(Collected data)
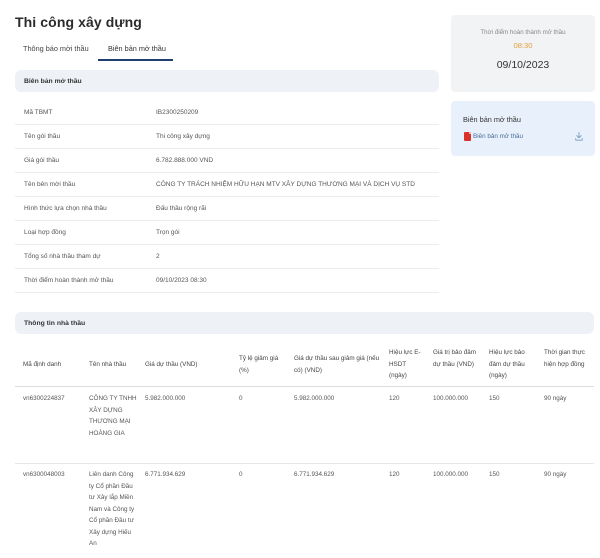 The height and width of the screenshot is (558, 600). Describe the element at coordinates (523, 128) in the screenshot. I see `opening-record-file-card: Biên bản mở thầu Biên bản mở thầu` at that location.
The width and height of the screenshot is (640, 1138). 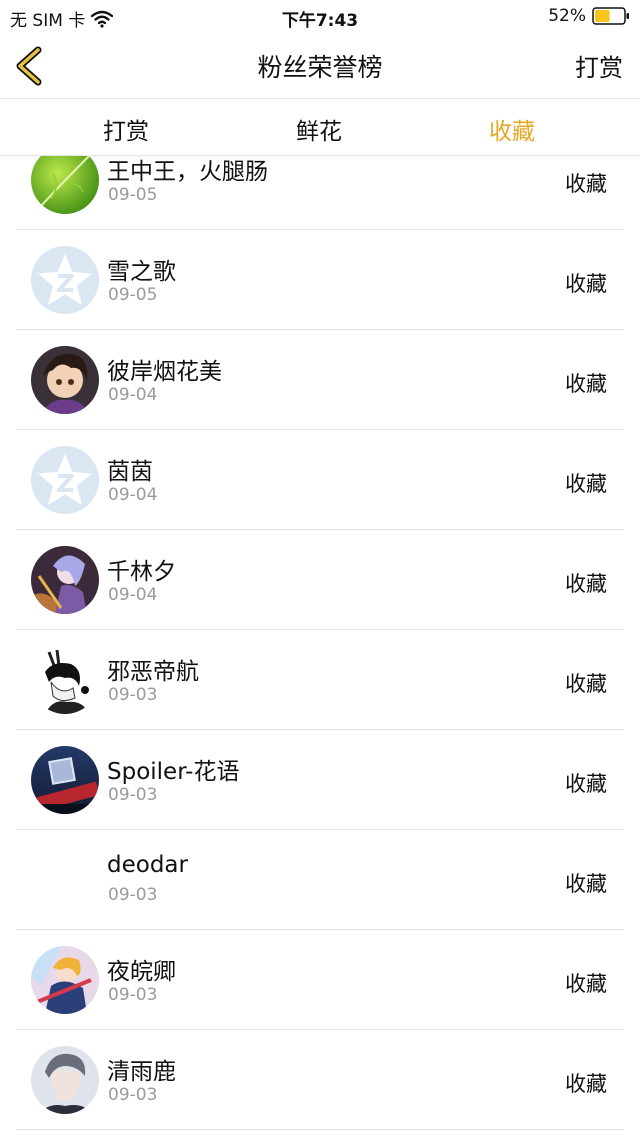 I want to click on status-right: 52%, so click(x=589, y=16).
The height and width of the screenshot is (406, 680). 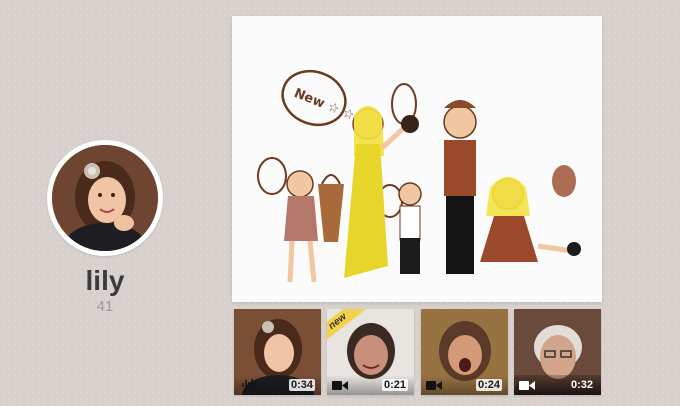 I want to click on thumbnail-video-3: 0:24, so click(x=464, y=352).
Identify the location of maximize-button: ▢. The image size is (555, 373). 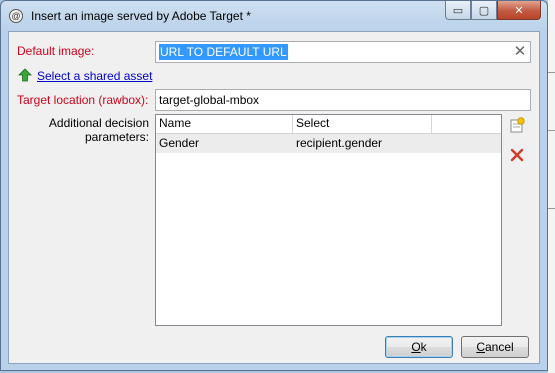
(484, 10).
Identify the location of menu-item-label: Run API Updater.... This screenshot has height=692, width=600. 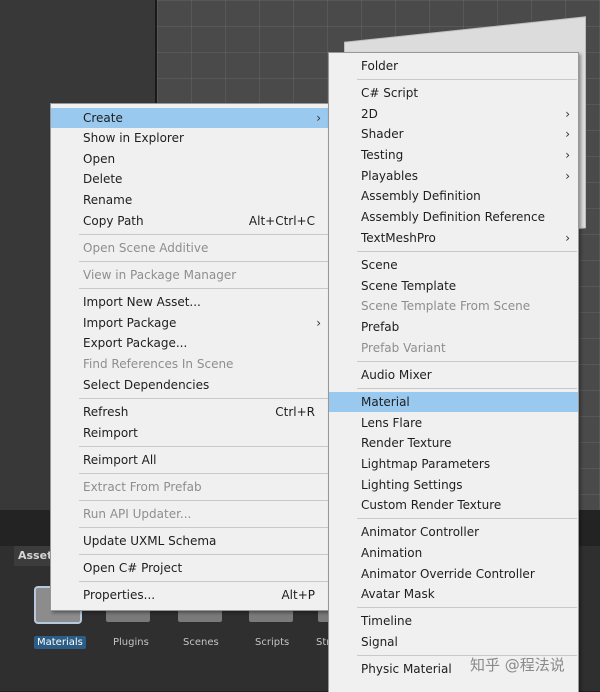
(138, 514).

* Exercise details *
Can you copy word for word the stretch from the line containing "Identify the location of menu-item-label: Run" through the end of the records, leaving the pictures out?

* Response *
Identify the location of menu-item-label: Run API Updater.... This screenshot has height=692, width=600. 
(138, 514).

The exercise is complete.